By maintaining a high elbow position and allowing for a natural external rotation of the upper arm, this technique strengthens the medial deltoid and surrounding stabilizers. Over time, regularly incorporating this variation can enhance shoulder mobility, improve pressing mechanics, and reduce the risk of discomfort or instability during heavy lifts.
And don't forget the research. It shows that higher-frequency training is a successful method for building muscle mass.
Face Pulls on Back Day
When training the back, shifting the target point lower (pulling toward the chin rather than the forehead) changes the emphasis of the movement. This variation focuses on scapular retraction, which strengthens the rear delts, rhomboids, and trapezius.
Keep the forearms level and actively squeeze the shoulder blades together at the peak of the movement, and you'll reinforce upper back strength, improve posture, and build a solid foundation for exercises like rows and deadlifts.
For those looking to develop a stronger and more defined upper back, this version of the face pull is an excellent addition to a back workout.
Face Pulls as Warmups
Face pulls also serve as an effective warm-up before pressing exercises, helping to activate the stabilizing muscles that support overhead movements.
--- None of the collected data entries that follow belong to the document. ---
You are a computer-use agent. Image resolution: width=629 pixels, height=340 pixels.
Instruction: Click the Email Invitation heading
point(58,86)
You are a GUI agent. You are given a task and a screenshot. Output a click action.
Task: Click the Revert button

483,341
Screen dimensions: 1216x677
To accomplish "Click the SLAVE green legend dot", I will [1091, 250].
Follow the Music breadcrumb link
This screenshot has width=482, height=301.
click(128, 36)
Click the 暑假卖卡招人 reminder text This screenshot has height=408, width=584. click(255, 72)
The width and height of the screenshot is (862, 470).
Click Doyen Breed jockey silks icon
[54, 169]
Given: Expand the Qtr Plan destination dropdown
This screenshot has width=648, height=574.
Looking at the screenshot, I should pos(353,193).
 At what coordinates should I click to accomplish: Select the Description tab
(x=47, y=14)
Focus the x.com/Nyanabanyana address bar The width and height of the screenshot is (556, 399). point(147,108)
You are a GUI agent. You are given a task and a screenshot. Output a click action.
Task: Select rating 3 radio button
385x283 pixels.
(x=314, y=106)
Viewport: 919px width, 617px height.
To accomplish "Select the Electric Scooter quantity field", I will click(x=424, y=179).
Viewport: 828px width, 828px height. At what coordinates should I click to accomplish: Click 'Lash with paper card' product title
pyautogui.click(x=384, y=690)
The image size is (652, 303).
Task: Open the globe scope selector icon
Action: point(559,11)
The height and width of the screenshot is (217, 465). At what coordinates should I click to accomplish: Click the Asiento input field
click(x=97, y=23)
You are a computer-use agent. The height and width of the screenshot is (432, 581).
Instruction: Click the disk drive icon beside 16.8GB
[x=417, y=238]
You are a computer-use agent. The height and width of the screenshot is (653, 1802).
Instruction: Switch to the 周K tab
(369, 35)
Performing light, controlled reps before heavy pressing, such as the bench press, overhead press, or even dips, can help engage the rotator cuff and rear delts, ensuring that these muscles are primed for the workload ahead.
This activation work can improve overall movement efficiency, enhance pressing strength, and reduce the likelihood of shoulder strain during high-intensity lifts.
The face pull is one of the most underrated exercises for both shoulder health and upper-body strength. Whether you're a powerlifter, bodybuilder, or athlete, this movement can improve stability, posture, and performance.
Start adding face pulls to your routine, experiment with different angles, and watch your upper body, back, and shoulders get stronger over time.